*WHAT TO WORK ON:*
Transcribe the data below verbatim from the line with "Open table settings gear beside ACTION" to the line with "This screenshot has width=1040, height=853.". Include both of those lines.

[Stored data]
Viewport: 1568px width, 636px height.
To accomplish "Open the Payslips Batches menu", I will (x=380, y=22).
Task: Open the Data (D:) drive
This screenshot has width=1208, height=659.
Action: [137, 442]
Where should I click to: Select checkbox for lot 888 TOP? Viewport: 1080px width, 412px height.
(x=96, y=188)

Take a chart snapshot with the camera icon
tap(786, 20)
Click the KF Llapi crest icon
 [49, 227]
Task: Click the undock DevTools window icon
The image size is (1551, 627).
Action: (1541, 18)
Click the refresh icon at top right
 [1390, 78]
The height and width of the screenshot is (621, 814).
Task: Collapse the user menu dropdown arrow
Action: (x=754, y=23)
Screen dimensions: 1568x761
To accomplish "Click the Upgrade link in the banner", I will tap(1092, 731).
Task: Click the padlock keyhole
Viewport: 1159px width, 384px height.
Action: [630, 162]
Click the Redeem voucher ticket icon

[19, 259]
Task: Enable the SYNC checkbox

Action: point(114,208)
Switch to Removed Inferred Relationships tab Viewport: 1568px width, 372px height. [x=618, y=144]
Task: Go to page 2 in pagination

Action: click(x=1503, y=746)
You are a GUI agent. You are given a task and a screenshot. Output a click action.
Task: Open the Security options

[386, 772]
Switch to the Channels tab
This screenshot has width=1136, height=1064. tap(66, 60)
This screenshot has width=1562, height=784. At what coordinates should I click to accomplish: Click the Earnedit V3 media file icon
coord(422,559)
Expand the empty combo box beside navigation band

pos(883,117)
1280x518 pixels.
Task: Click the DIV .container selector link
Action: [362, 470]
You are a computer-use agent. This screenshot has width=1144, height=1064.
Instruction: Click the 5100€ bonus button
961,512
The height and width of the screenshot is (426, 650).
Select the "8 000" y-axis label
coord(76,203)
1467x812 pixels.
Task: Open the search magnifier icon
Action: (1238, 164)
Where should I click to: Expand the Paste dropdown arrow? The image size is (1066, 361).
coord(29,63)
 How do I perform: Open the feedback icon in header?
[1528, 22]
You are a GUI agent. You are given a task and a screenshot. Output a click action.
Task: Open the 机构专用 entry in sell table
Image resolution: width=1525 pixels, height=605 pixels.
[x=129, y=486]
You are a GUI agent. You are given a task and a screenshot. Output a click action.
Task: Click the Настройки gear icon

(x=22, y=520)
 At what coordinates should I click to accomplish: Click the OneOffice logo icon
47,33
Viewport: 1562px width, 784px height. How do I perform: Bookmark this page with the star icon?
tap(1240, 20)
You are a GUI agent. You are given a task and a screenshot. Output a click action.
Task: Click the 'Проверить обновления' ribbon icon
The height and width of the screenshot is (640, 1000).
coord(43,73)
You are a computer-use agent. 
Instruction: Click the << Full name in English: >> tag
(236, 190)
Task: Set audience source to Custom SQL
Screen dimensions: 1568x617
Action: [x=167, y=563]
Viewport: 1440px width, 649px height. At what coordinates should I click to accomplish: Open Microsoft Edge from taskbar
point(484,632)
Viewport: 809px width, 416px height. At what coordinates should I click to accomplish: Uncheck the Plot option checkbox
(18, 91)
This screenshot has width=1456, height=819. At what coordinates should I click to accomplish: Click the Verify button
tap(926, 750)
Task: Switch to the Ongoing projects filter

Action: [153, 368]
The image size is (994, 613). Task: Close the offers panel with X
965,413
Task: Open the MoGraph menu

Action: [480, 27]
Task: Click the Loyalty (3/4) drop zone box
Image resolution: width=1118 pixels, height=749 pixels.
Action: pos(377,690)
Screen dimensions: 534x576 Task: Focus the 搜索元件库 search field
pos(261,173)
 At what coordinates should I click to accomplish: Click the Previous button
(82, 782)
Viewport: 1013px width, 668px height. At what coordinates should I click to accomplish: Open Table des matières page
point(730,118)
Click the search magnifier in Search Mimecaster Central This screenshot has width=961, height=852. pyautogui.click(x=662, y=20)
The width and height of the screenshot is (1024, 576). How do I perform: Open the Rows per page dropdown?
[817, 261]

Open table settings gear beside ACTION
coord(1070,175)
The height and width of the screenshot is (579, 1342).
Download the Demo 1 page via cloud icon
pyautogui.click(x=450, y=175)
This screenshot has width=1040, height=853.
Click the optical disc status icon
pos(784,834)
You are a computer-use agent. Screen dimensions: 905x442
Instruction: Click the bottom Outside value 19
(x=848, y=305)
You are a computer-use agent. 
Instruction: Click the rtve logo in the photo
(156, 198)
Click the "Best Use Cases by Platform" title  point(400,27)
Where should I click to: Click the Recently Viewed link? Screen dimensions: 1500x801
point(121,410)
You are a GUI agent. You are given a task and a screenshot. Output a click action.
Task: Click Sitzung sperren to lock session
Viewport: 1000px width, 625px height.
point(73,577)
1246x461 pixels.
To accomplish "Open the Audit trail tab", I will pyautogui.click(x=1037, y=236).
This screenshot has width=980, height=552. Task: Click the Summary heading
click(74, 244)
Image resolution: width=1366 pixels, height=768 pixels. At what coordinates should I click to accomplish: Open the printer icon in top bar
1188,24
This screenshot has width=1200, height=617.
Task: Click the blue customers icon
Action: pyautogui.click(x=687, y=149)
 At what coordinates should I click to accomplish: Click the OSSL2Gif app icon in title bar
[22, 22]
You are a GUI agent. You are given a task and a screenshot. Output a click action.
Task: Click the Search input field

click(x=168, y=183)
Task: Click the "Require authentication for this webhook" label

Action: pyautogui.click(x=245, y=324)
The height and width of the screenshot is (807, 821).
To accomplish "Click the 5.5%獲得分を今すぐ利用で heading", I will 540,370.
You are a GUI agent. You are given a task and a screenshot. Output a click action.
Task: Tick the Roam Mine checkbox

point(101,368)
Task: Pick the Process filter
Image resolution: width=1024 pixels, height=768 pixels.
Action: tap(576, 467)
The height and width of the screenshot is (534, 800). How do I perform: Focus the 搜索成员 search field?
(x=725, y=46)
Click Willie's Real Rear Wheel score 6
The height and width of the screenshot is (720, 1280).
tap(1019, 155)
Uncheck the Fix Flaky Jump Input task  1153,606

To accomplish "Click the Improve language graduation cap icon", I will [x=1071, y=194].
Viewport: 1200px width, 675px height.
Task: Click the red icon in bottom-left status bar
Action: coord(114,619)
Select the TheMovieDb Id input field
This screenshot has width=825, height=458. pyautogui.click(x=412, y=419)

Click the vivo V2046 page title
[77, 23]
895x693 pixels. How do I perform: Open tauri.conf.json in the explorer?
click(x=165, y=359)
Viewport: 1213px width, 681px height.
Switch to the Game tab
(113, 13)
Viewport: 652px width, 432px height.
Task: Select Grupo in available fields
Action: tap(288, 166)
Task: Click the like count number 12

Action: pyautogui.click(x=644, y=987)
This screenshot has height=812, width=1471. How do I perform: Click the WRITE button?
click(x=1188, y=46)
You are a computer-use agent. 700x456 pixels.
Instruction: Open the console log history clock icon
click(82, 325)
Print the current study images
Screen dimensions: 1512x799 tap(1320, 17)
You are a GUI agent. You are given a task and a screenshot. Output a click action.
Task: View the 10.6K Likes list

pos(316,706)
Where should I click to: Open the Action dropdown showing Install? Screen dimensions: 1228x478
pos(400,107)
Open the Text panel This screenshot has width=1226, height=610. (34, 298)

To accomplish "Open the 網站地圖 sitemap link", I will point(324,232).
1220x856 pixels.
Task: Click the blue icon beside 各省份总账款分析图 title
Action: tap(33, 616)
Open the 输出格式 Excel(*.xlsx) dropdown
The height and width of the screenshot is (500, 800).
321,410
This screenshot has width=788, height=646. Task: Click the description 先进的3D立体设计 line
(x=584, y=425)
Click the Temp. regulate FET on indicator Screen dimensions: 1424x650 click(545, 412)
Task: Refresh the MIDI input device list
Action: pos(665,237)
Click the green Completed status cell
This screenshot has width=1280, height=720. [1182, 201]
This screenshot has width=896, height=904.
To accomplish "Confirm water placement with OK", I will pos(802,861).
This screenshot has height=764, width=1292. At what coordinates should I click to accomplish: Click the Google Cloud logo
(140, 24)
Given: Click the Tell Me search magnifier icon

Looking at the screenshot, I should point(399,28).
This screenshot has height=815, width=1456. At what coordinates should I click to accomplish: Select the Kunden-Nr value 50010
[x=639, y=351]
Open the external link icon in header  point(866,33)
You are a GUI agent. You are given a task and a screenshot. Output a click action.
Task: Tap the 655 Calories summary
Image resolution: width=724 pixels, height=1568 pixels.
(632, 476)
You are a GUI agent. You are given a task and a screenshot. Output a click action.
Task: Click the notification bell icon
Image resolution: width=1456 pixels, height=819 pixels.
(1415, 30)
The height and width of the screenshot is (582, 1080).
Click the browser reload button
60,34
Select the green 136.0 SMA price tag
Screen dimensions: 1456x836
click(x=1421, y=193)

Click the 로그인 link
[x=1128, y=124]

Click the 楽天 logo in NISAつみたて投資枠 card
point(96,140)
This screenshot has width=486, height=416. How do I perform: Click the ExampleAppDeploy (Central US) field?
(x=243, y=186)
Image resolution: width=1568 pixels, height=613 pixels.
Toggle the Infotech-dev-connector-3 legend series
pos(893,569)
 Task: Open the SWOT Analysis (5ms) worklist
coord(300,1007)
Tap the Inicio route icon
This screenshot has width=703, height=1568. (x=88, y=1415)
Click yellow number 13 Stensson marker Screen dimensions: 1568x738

*RESULT:*
Open table settings gear beside ACTION
coord(1070,175)
The height and width of the screenshot is (579, 1342).
Download the Demo 1 page via cloud icon
pyautogui.click(x=450, y=175)
This screenshot has width=1040, height=853.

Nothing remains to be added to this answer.